The request: Please rewrite the entries from the line with "The height and" to the line with "tap(19, 482)", changing "Pen tool" to "Highlighter tool" and keeping everything else the same. Leave the pictures out.

----- Record list -----

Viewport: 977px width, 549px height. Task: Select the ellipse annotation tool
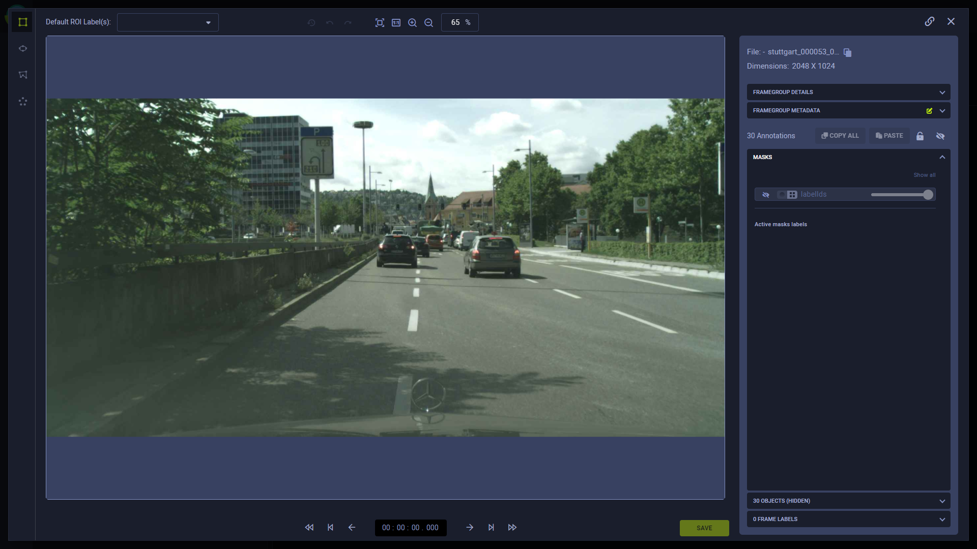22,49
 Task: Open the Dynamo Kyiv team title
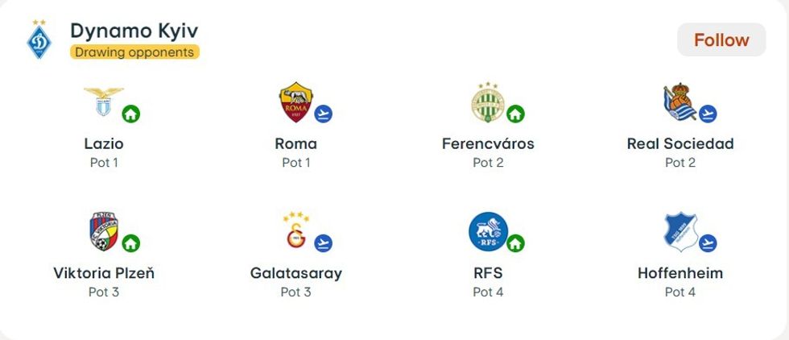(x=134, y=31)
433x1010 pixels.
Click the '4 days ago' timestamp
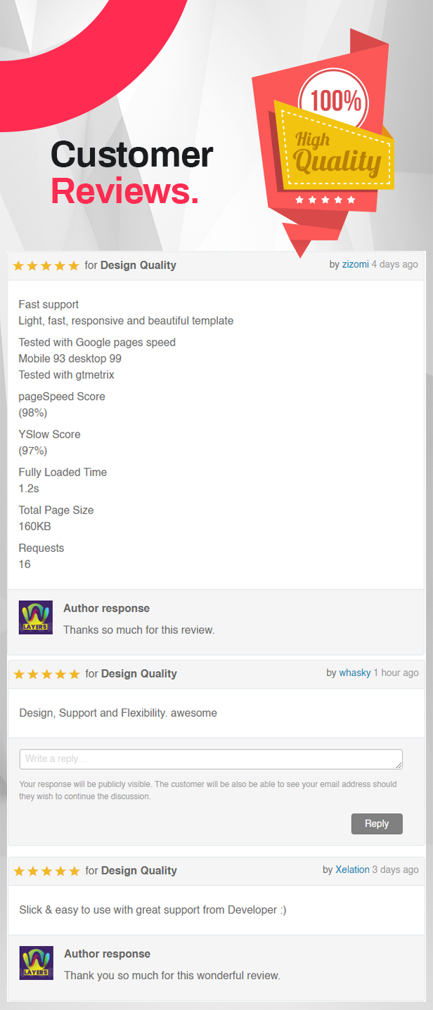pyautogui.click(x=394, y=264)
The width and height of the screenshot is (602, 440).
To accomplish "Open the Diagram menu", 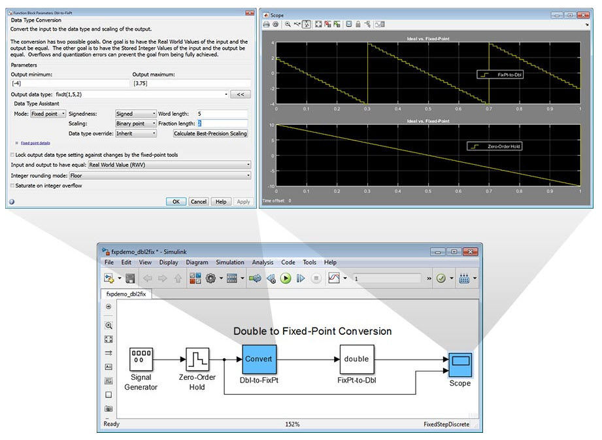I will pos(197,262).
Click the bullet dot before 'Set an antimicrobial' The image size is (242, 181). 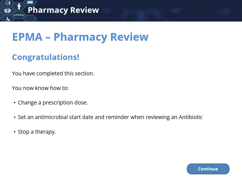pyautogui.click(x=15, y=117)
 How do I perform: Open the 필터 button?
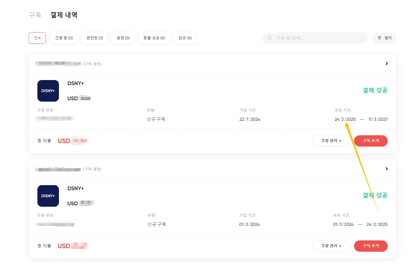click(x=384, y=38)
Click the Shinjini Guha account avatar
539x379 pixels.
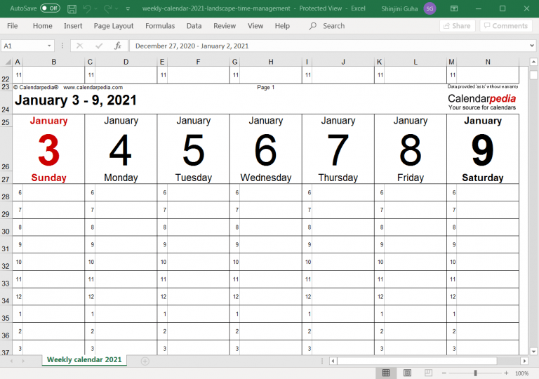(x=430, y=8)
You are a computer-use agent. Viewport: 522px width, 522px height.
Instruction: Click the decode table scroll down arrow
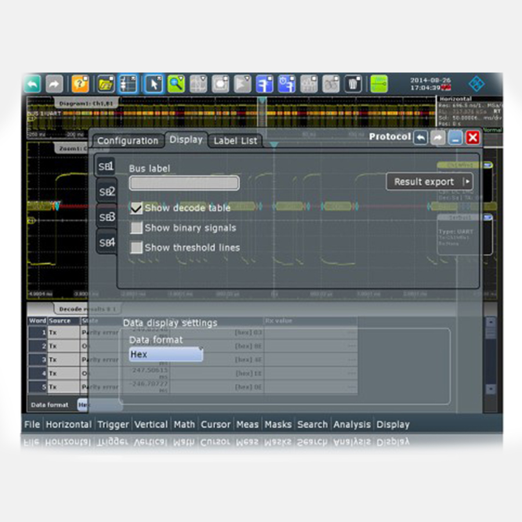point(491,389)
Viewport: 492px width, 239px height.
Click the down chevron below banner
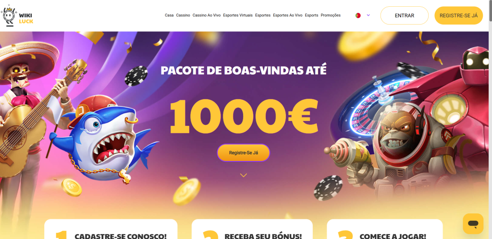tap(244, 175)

-----
----- Record list -----

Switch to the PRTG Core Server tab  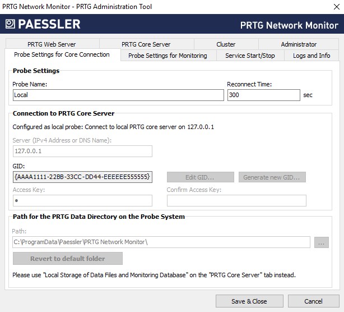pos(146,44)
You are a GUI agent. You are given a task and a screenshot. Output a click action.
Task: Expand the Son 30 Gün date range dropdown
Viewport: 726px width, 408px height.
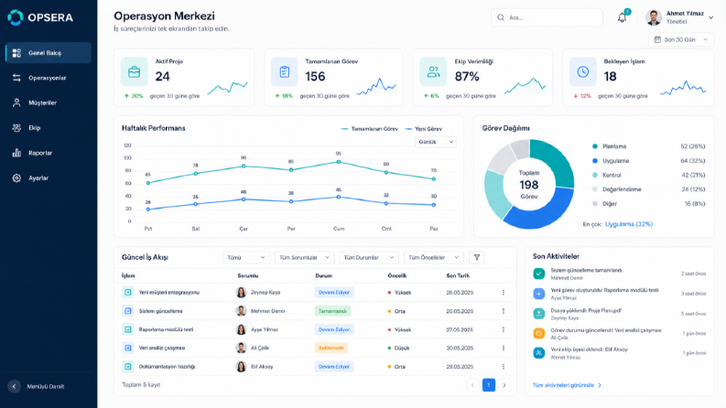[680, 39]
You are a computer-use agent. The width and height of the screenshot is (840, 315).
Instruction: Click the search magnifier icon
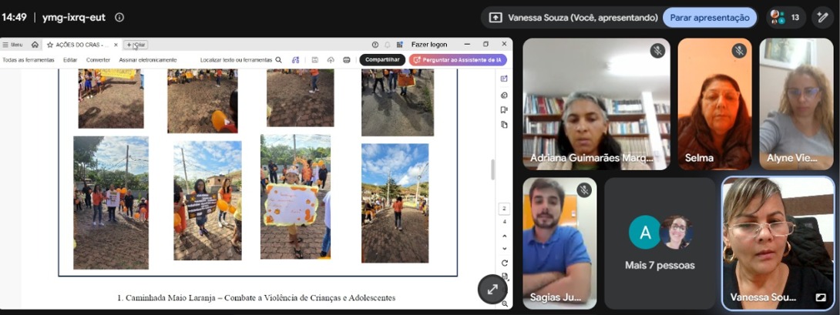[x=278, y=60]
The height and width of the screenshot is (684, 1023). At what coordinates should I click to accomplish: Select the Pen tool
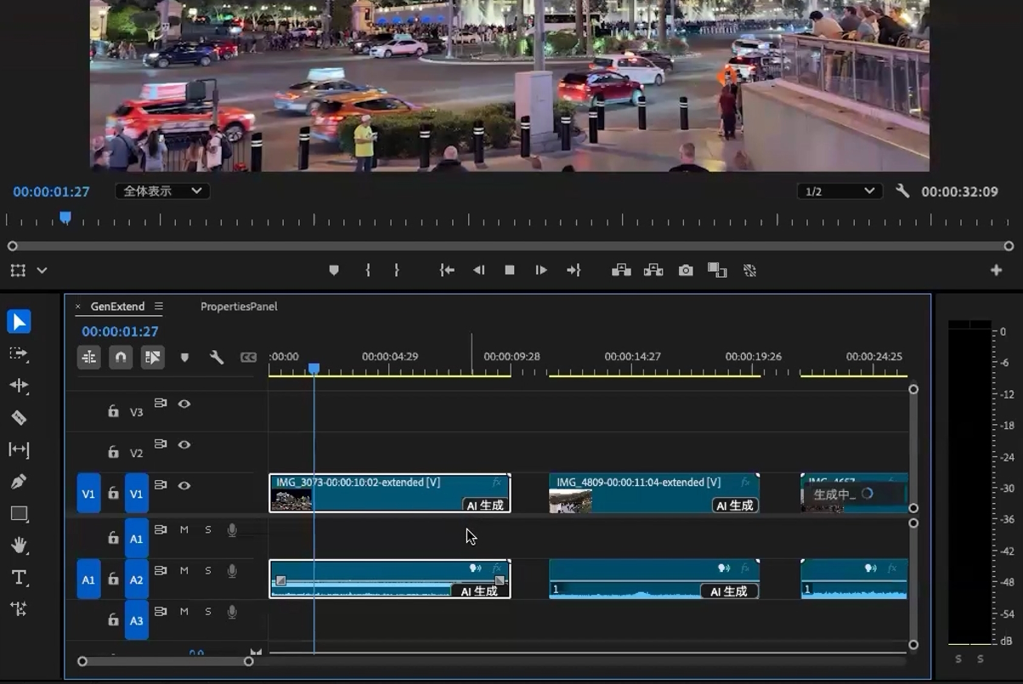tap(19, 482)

-----

Task solution:
The height and width of the screenshot is (684, 1023). At what coordinates should I click to accomplish: Select the Highlighter tool
tap(19, 482)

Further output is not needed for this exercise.